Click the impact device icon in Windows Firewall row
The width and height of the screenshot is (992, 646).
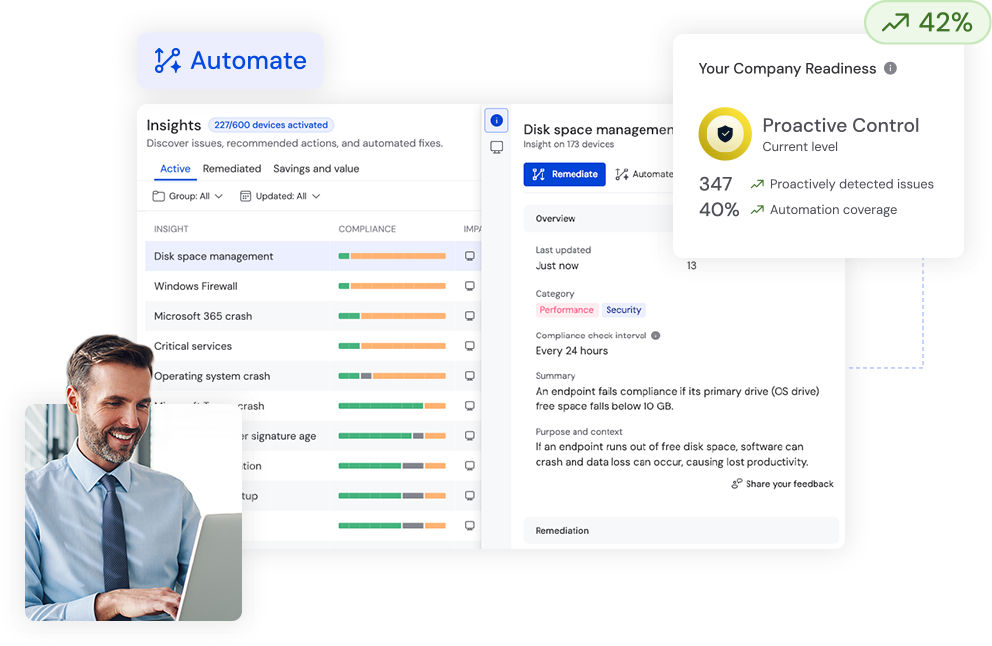pyautogui.click(x=470, y=286)
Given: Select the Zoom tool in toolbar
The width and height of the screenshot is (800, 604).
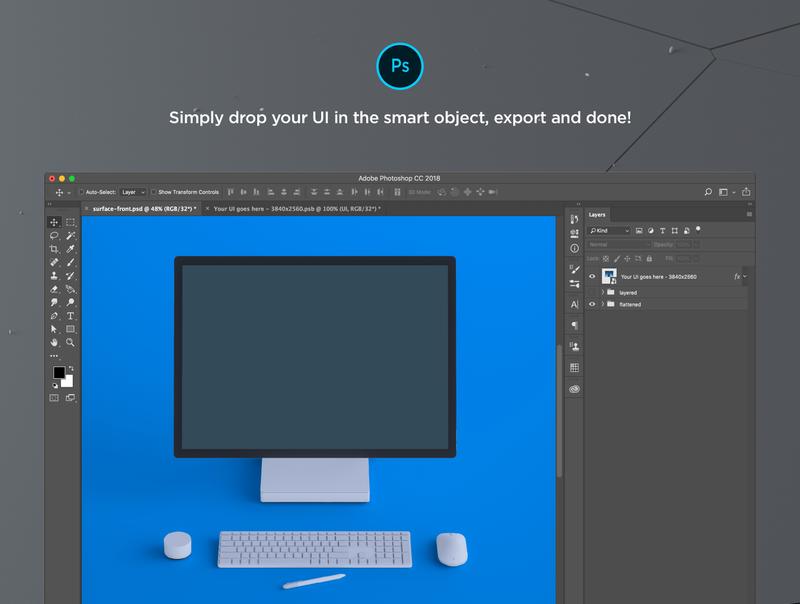Looking at the screenshot, I should [71, 342].

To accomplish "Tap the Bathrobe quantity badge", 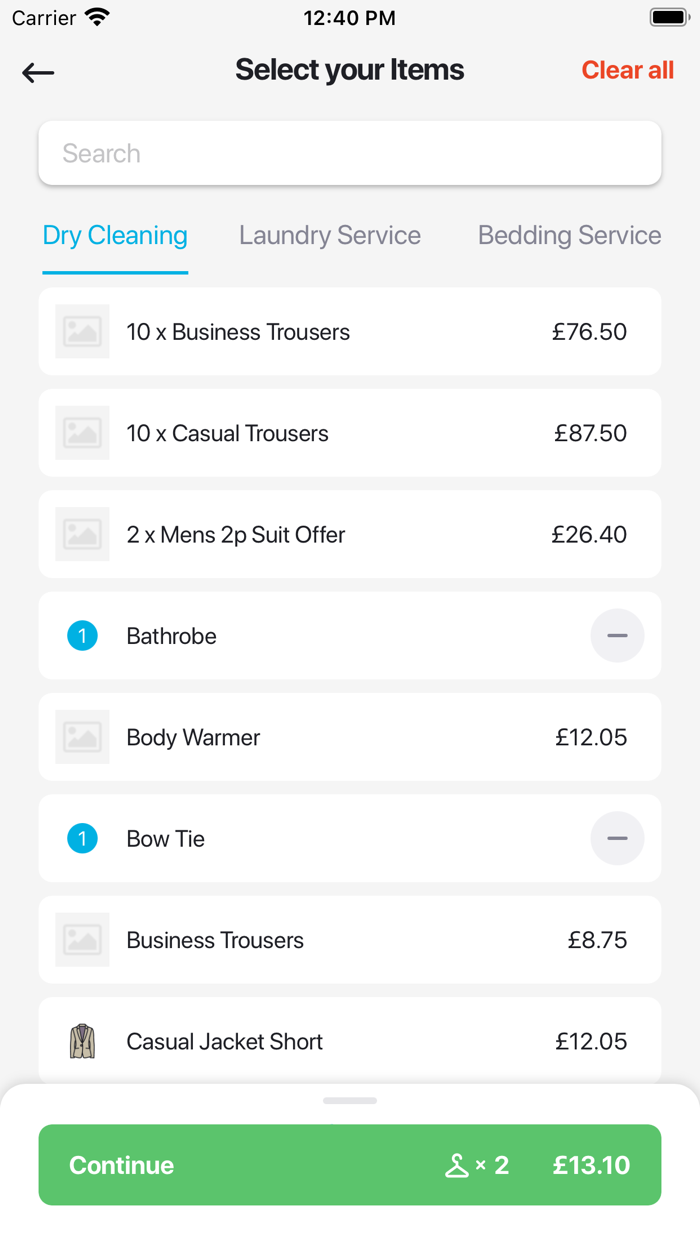I will (x=82, y=635).
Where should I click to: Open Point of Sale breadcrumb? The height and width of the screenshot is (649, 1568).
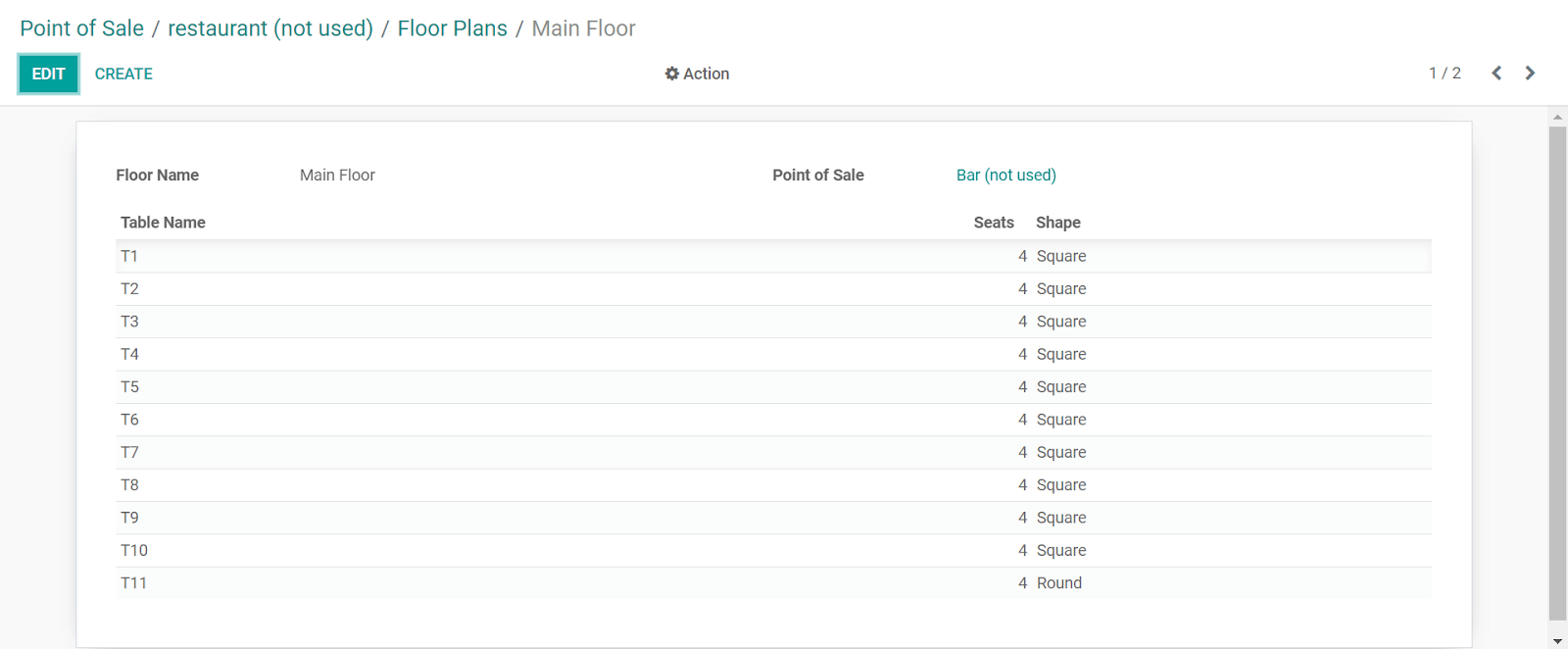coord(81,28)
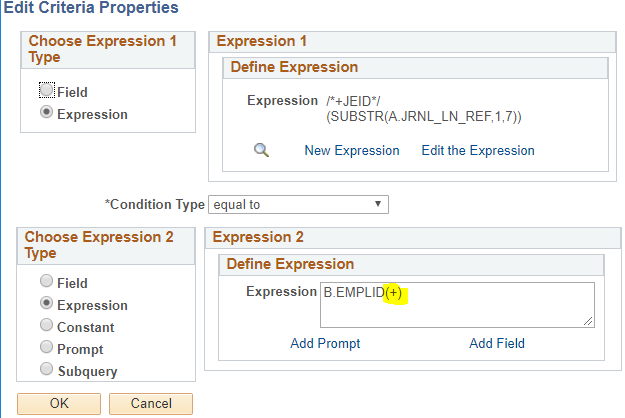This screenshot has width=625, height=418.
Task: Click inside the Expression 2 text area
Action: point(457,305)
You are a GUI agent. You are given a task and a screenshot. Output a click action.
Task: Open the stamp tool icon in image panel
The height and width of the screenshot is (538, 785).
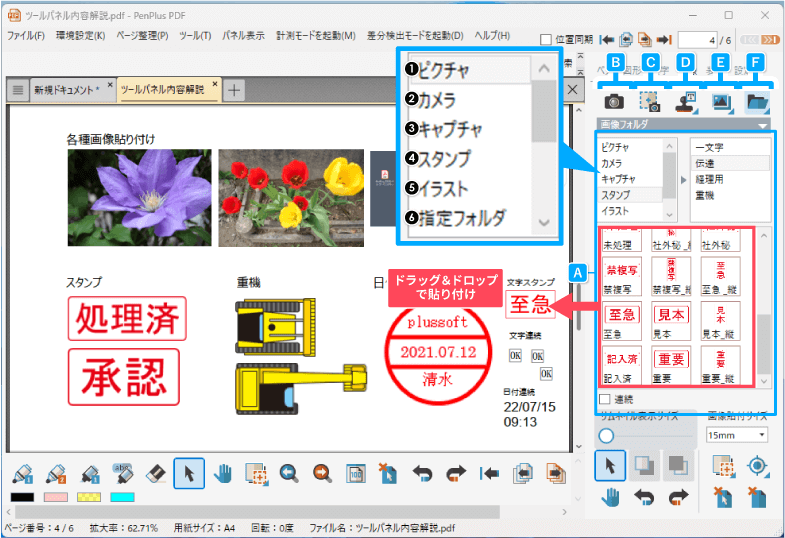click(685, 101)
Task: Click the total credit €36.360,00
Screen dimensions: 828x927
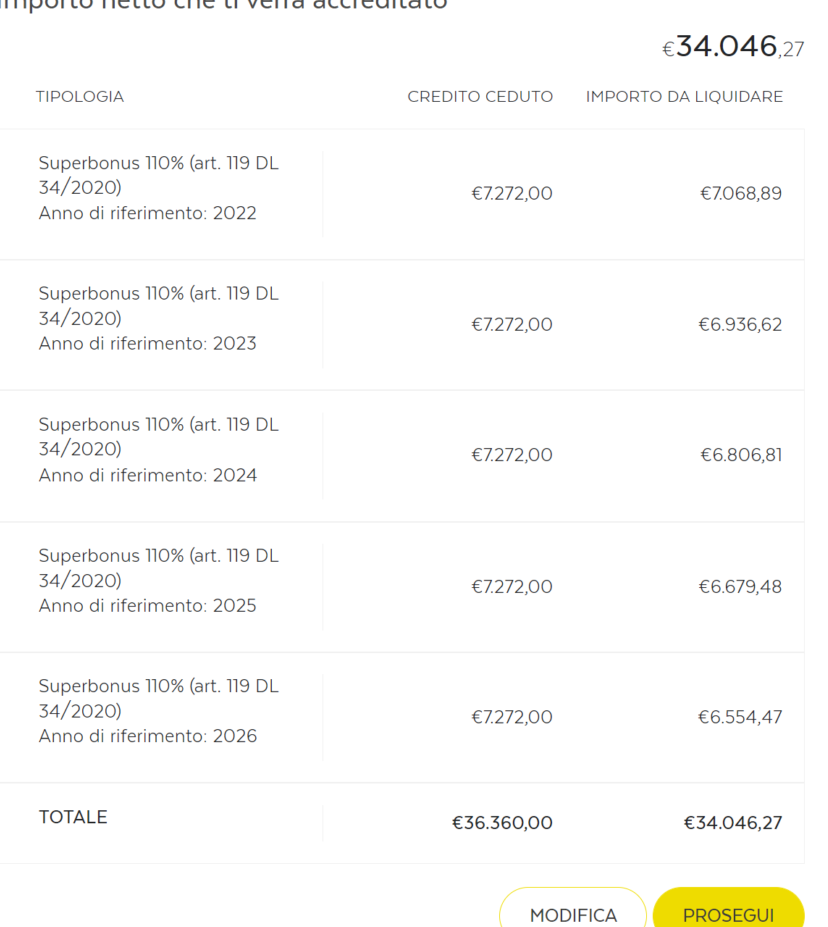Action: (502, 823)
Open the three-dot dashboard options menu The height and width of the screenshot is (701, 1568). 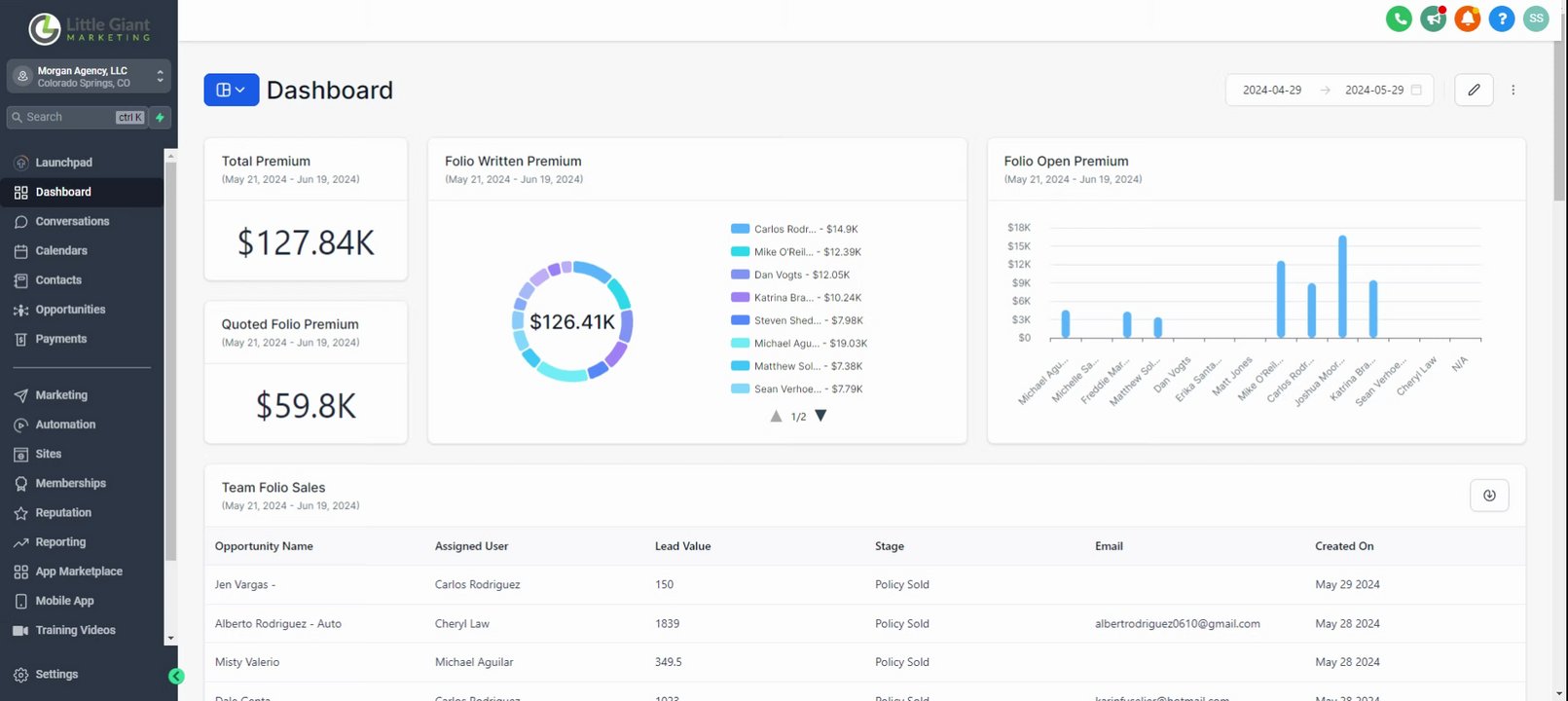[x=1513, y=90]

━━━━━━━━━━

# [Work order]
Find where the line with "Where should I" sits in the material above and where the line with "You are a GUI" sits. Set down exactly the lines from the first to the second, both included and nothing else, without pictures.

# [Expected answer]
Where should I click to: Open Point of Sale breadcrumb? The height and width of the screenshot is (649, 1568).
coord(81,28)
This screenshot has width=625, height=418.
Task: Click inside the Expression 2 text area
Action: point(457,305)
You are a GUI agent. You are given a task and a screenshot. Output a click action.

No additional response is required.